1. If you live in a region that has a season called Winter, you don’t need to get up thirty minutes earlier to scrape the one-inch-thick ice from your windshield, turn on the defroster to the highest possible setting, and clear your entire car of the fluffy white crap we call snow. Pssst: Snow is only pretty on Christmas Eve and Christmas morning. After that, it looks like gray mashed potatoes on the side of the road.
2. You can talk to someone over the phone anywhere in your house. I draw the line at the bathroom. No one wants to hear a toilet flush or a deuce drop in the middle of a conversation.
3. No one can stop by unannounced and plant their behinds in your cubicle to discuss something urgent. When this happens I start to frown and then immediately think of being efficient. It takes forty-two muscles in your face to frown, but it only takes four muscles to extend your arm and slap that person in the face.
4. There is no corporate red tape. There is only me and my four dogs to make executive decisions around here. Today we decided to play catch with tennis balls rather than going for walks because I didn’t feel like putting on pants and having responsibilities.
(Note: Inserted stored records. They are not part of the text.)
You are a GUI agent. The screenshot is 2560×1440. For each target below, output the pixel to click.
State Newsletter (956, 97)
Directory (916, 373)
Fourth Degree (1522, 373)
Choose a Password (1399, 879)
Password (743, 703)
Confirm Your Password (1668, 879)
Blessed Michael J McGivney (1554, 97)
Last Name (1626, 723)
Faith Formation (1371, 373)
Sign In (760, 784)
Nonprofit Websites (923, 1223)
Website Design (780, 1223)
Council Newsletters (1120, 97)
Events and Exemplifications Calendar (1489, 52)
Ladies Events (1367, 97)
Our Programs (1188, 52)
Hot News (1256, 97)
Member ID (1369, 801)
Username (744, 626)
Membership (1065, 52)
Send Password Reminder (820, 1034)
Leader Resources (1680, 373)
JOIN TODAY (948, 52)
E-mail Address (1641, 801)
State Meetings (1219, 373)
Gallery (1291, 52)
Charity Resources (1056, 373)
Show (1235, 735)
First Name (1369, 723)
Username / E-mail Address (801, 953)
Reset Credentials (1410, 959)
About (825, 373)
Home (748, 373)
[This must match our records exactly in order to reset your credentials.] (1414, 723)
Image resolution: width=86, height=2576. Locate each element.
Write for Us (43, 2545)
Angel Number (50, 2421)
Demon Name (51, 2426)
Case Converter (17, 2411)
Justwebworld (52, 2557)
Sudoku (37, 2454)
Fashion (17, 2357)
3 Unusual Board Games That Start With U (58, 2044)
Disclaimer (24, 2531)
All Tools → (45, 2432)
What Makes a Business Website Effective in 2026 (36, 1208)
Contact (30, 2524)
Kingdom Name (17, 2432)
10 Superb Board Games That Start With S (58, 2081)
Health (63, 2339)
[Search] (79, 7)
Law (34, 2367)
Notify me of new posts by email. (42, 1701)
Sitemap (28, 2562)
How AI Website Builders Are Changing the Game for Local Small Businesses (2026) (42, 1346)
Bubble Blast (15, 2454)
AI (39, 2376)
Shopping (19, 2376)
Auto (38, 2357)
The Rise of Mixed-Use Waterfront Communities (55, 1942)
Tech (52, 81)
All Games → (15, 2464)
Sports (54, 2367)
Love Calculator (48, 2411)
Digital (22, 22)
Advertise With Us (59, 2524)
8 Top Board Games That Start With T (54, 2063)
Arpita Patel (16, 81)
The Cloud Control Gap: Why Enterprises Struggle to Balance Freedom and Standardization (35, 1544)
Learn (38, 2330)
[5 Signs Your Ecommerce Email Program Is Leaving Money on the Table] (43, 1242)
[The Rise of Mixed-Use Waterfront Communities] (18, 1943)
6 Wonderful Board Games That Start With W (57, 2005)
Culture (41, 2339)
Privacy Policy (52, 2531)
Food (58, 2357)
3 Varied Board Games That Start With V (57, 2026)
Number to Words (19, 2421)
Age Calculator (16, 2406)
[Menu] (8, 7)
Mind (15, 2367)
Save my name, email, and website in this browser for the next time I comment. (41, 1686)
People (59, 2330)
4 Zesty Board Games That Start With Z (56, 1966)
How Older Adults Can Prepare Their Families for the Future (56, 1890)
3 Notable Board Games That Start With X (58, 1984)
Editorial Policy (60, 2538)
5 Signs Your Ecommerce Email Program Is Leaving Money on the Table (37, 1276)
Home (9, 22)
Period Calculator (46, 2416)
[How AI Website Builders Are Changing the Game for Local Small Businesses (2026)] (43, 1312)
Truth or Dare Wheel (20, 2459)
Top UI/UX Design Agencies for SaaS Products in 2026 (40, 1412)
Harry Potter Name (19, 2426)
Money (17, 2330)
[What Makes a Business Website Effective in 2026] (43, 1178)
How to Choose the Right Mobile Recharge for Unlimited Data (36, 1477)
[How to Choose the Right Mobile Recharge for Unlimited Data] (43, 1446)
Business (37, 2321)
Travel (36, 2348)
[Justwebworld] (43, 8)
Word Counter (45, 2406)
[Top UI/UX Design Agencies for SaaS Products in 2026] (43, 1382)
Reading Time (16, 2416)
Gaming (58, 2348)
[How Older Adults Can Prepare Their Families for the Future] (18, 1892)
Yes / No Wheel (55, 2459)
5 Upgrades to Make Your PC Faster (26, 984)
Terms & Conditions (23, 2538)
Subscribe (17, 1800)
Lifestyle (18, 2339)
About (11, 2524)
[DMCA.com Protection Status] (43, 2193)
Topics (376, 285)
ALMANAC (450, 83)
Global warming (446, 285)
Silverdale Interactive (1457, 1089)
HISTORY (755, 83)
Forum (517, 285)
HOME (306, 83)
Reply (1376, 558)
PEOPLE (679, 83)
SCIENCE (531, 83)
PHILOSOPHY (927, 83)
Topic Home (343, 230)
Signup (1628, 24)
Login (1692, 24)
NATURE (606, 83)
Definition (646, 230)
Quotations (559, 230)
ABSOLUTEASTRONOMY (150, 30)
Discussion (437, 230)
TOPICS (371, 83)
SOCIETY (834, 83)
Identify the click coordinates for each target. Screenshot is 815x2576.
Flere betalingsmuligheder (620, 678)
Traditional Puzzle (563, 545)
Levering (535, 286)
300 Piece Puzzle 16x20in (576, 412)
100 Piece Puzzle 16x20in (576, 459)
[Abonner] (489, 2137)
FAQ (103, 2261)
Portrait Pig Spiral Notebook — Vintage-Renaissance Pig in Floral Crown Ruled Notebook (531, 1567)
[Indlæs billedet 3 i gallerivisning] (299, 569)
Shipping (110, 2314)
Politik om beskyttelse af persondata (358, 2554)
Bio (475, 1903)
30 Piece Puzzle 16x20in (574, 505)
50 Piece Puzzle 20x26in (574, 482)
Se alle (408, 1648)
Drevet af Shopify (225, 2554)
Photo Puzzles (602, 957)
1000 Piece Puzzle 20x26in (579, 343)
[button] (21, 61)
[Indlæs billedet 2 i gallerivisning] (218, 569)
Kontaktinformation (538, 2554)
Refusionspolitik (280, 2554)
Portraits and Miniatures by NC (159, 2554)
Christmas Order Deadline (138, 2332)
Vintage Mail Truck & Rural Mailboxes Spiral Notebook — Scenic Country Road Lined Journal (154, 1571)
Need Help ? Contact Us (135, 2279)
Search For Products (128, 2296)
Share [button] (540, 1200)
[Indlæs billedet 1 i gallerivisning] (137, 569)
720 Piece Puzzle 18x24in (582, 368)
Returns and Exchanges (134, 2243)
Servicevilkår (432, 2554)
This decision also led to more creative thinking and picking up four piles of dog shit. Did you know that on a daily basis I pick up eighteen piles of dog-shit? No shit.
5. I can multi-task while not sitting at my desk. Cleaning the house and coming up with writing ideas makes for a good partnership. I never thought picking up wads of dog hair could lead to such enlightening topics. Did you know the most awkward moment in life is between birth and death? That can be a long awkward moment…or not.
6. If I need to have a meeting, I have it with myself. If I feel I need a majority to chime in, I invite my dogs. It’s typically an ideas meeting where I go through thoughts about writing on certain things. Lucy is the one who typically walks out and barks the F bomb at me. She’s a bitch and not a team player. No cookie for her.
7. Liquor is only twelve steps away. It’s noon somewhere, and when I start drinking I use the word, “Fuck” like a comma, so I’m fucking glad I don’t have to fucking go anywhere any-fucking-time soon. Fuck yeah!